カシミヤのニットというと、肌触りが良く、着たいけれど「高級で管理がしにくい」「クリーニングに出すしかない」というイメージがありませんか?そんなカシミヤを使った普段使いできる「洗えるニット」が、アパレル各社から登場しています。カシミヤの特徴とあわせて、洗い方や洗うときの注意点、干し方などをご紹介していきます。
カシミヤって?
カシミヤは英語でcashmereとつづり、「カシミア」と呼ばれることもあります。インド北部に位置するカシミール地方の古いつづりから、このように呼ばれるようになりましたが、
現在の主な生産地は中国やネパール、モンゴルなどの標高が高い寒冷地となっています。
カシミヤヤギからとれる繊維の宝石
カシミヤはカシミヤヤギの毛が原料となっていて、「暖かい・軽い・なめらか」というニット製品にするのにもってこいの特徴があります。「繊維の宝石」と呼ばれるほど、すばらしい毛なんですね。肌に直接触れてもチクチクしないことから、ストールの素材としても人気です。

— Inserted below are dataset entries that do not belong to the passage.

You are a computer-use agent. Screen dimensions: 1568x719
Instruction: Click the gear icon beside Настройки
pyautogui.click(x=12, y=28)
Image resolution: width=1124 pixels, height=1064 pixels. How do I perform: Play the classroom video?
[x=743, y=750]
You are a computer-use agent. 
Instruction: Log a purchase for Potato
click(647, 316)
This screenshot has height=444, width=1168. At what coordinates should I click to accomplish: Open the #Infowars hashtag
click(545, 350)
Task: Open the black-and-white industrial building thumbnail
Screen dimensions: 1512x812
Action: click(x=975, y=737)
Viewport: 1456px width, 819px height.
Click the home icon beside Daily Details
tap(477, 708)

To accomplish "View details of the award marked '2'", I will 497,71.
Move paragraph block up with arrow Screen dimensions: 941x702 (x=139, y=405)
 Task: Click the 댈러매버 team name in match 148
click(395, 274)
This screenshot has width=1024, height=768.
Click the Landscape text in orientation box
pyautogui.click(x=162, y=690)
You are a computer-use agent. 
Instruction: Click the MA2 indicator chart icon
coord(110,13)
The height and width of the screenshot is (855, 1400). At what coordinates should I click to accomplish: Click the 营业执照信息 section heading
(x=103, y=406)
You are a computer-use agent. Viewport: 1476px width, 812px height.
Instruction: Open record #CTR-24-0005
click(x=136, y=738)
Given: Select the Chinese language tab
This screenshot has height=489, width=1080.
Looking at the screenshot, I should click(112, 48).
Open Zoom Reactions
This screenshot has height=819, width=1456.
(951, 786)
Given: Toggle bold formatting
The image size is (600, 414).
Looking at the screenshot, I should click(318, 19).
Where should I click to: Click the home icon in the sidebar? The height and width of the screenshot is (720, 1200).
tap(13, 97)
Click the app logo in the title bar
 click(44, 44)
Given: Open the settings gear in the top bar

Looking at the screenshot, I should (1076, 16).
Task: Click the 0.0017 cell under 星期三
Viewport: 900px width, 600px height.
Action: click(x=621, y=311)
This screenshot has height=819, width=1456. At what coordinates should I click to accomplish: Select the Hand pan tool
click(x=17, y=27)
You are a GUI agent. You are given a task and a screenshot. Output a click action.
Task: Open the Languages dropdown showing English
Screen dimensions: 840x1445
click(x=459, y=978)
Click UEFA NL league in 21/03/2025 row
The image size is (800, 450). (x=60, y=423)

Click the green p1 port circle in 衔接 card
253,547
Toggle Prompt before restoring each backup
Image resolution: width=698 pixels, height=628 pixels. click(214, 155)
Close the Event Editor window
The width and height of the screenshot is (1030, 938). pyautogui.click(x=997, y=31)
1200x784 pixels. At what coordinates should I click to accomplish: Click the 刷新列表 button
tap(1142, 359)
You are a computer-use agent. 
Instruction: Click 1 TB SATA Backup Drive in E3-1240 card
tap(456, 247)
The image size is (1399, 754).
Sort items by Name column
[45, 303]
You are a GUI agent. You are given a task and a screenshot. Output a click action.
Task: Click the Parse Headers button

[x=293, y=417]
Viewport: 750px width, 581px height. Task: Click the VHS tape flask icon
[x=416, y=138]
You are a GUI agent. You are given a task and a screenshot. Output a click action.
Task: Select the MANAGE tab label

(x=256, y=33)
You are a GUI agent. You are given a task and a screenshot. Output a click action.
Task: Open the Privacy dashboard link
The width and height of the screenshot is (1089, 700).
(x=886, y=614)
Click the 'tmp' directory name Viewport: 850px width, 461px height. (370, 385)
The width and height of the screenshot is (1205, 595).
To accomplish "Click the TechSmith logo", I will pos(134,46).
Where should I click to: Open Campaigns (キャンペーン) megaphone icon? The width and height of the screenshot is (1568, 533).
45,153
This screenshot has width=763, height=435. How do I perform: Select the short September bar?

カシミヤヤギ一頭からとれるカシミヤは、ヤギの大きさにもよりますが、わずか150~300gほど。バナナ1本分~りんご1個分くらいなのです。ですから希少価値が高く、高価になってしまうワケです。
カシミヤのデメリット
カシミヤは秋冬物の衣類を作る際にメリットばかりに思える繊維ですが、一方で次のようなデメリットもあります。
- 水に弱い
- 虫に喰われやすい
- 毛玉(ピリング)ができやすい
- 色焼けしやすい
カシミヤは天然繊維なので、どうしてもこのようなデメリットが出てきてしまうのです。実際にこれまで多くのカシミヤニットには「洗濯不可」のマークが表記されていました。洗濯方法や保管の仕方については後ほどご紹介しますね。
偽物に注意!
高級な繊維として有名なカシミヤですが、カシミヤよりも安価で手に入るウール(羊毛)を混ぜるという方法で、偽物のカシミヤが世界中に輸出されているのが問題となっているのを知っていますか?
実際に偽物を見分ける方法は難しいのですが、「カシミヤ100%」となっていて、あまりにも値段が安いと、もしかすると偽物かもしれませんよ?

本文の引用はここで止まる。